Evaluation is a feature-only concept — it does not apply to research or feedback. Research uses synthesis instead.
After Fleet agents submit their implementations, feature-eval generates a structured comparison so you can score and select the best one.
When evaluation applies
Evaluation is Fleet-only — it requires multiple implementations to compare. For Drive mode, use feature-review for cross-agent code review instead.
Running an evaluation
/aigon:feature-eval 108This:
- Moves the feature to
04-in-evaluation/ - Creates a comparison template listing all implementations
- Launches an evaluator agent to review the code
Evaluator bias detection
Aigon warns if the evaluator shares a provider family with an implementer (e.g., Claude evaluating Claude’s work). To suppress:
aigon feature-eval 108 --allow-same-model-judgeTip: Use a different model for evaluation than those that implemented.
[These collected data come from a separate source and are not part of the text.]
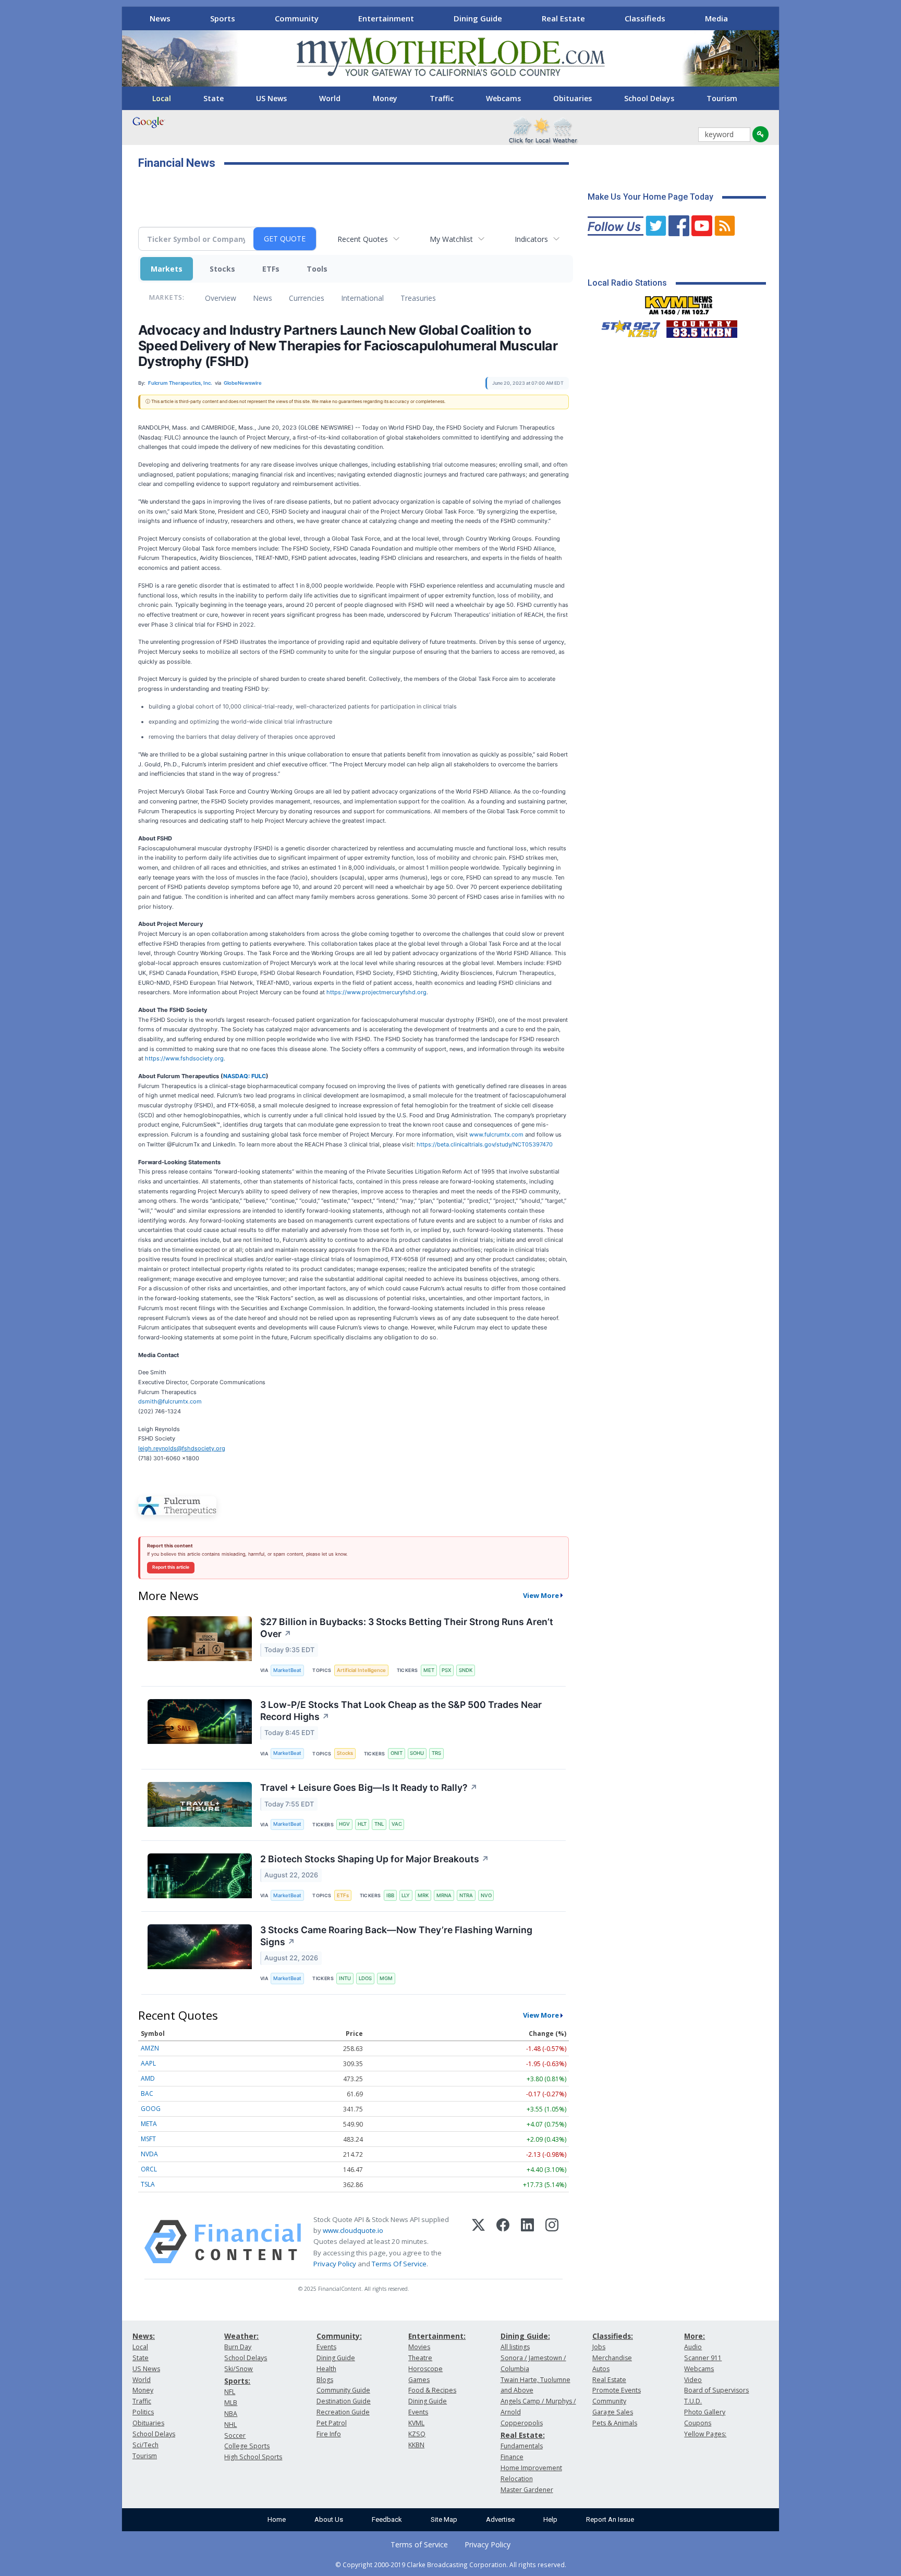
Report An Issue (610, 2519)
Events (326, 2346)
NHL (230, 2424)
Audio (693, 2346)
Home (276, 2519)
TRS (436, 1753)
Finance (512, 2456)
For example, if Claude and Gemini implemented, evaluate with Codex.
Evaluation criteria
The evaluation template scores each implementation on:
| Criteria | What it measures |
|---|---|
| Code Quality | Readability, structure, idiomatic patterns |
| Spec Compliance | All acceptance criteria met |
| Performance | Efficiency, resource usage |
| Maintainability | Ease of future changes, test coverage |
Each criterion gets a score out of 10, producing a total out of 40.
Example output
| Criteria | cc | cx | gg |
|---|---|---|---|
| Code Quality | 9/10 | 10/10 | 6/10 |
| Spec Compliance | 10/10 | 10/10 | 7/10 |
| Performance | 9/10 | 10/10 | 8/10 |
| Maintainability | 9/10 | 10/10 | 6/10 |
| TOTAL | 37/40 | 40/40 | 27/40 |
The evaluation also includes a strengths/weaknesses analysis for each agent’s implementation.
After evaluation
Merge the winner
aigon feature-close 108 cx # Merge Codex's implementationAdopt improvements from losers
aigon feature-close 108 cx --adopt all # Review diffs from all losers
aigon feature-close 108 cx --adopt gg # Review diffs from specific agentsThe --adopt flag prints diffs from losing agents after merging the winner. Review for extra tests, better error handling, documentation, and edge cases worth keeping.
Clean up
aigon feature-cleanup 108 # Remove losing worktrees and branches
aigon feature-cleanup 108 --push # Push branches to origin firstCross-agent review (alternative to Fleet eval)
For Drive mode or when you want a quick review without full evaluation:
/aigon:feature-review 108A different agent reviews the code, reads the spec, checks git diff main...HEAD, and commits targeted fixes with fix(review): prefix.